FILE FORMATS
Grammar, lexicon,
and test sentence
files are all in
plain ASCII text
format. Some of the
files include
comment lines
beginning with the
semicolon character
(";") to include
required notices.
The grammar files
are in the form of
blocks, separated by
blank lines,
defining the
productions
expanding each
nonterminal. The
first line in each
block contains only
the nonterminal
symbol whose
productions are
defined by that
block. Each
remaining line of
the block consists
of a space-separated
sequence of
nonterminals and
preterminals
defining a possible
expansion of the
nonterminal in
question.
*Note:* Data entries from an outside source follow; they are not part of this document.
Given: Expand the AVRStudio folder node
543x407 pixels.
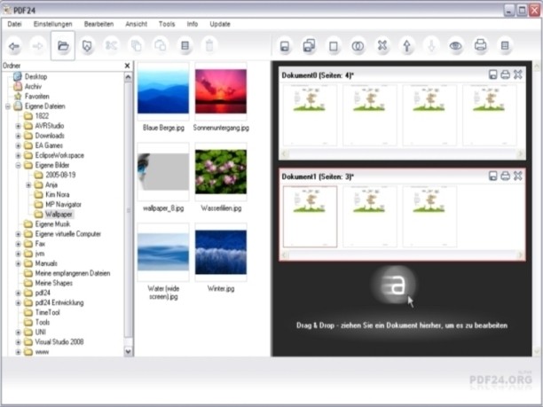Looking at the screenshot, I should (x=18, y=125).
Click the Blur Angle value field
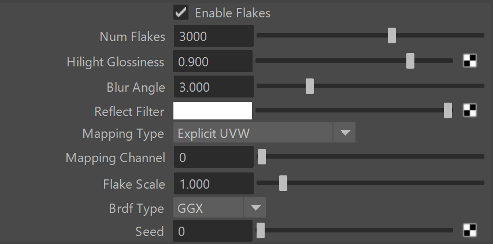The width and height of the screenshot is (493, 244). tap(214, 87)
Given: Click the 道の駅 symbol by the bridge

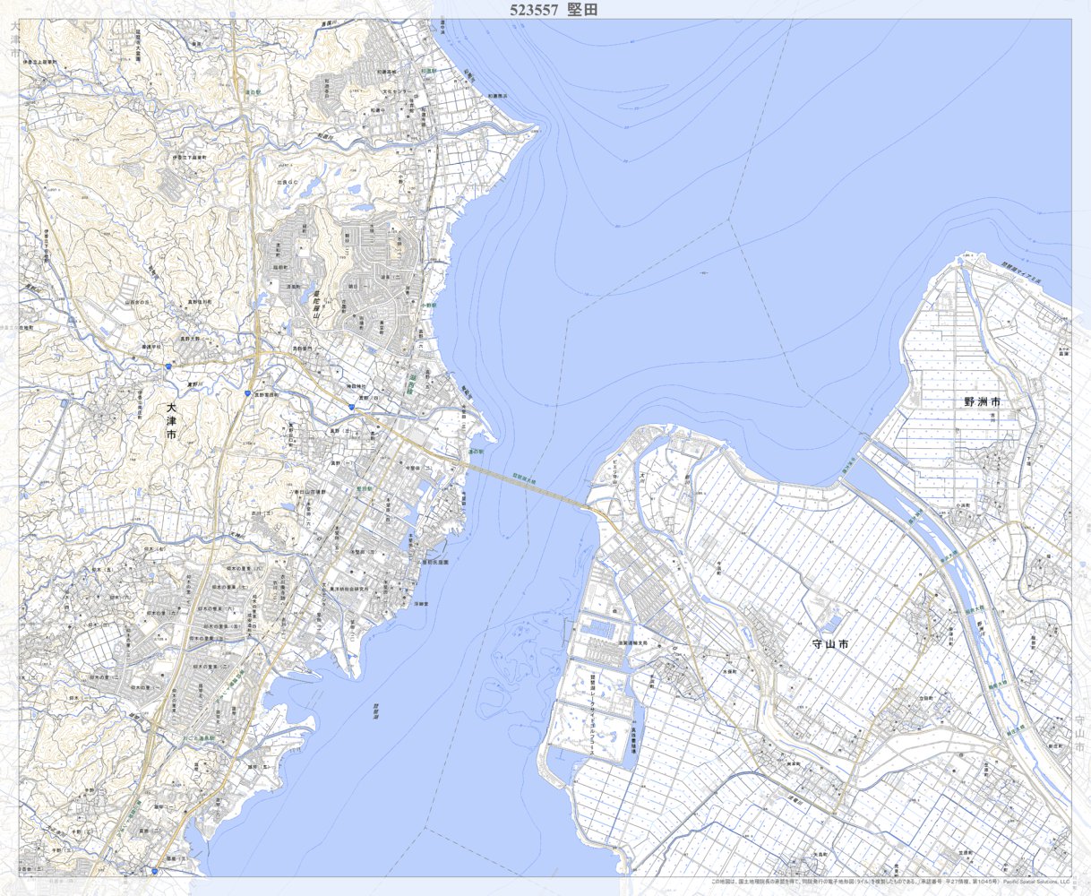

Tokens
beginning with
upper-case
characters are
nonterminals, all
other tokens are
preterminals. For
example, the block
NP
det NBAR
NP POSTNOMMOD
would define
productions more
conventionally
written as
NP -> det
NBAR
NP -> NP
POSTNOMMOD
In the lexicon
files, each line
contains a lexical
item followed by a
space followed by
its preterminal
category. Note that
lexical items and
preterminal
categories are not
necessarily distinct
symbols. In these
lexicons, whenever
there is only one
lexical item in a
given preterminal
category, the
lexical item itself
is used as the
symbol for the
preterminal
category.
In the sentence
files, each line
consists of the
lexical tokens of a
single sentence,
separated by spaces.
Punctuation marks
are treated as
lexical tokens, and
are present only
where required by
the corresponding
grammar.
|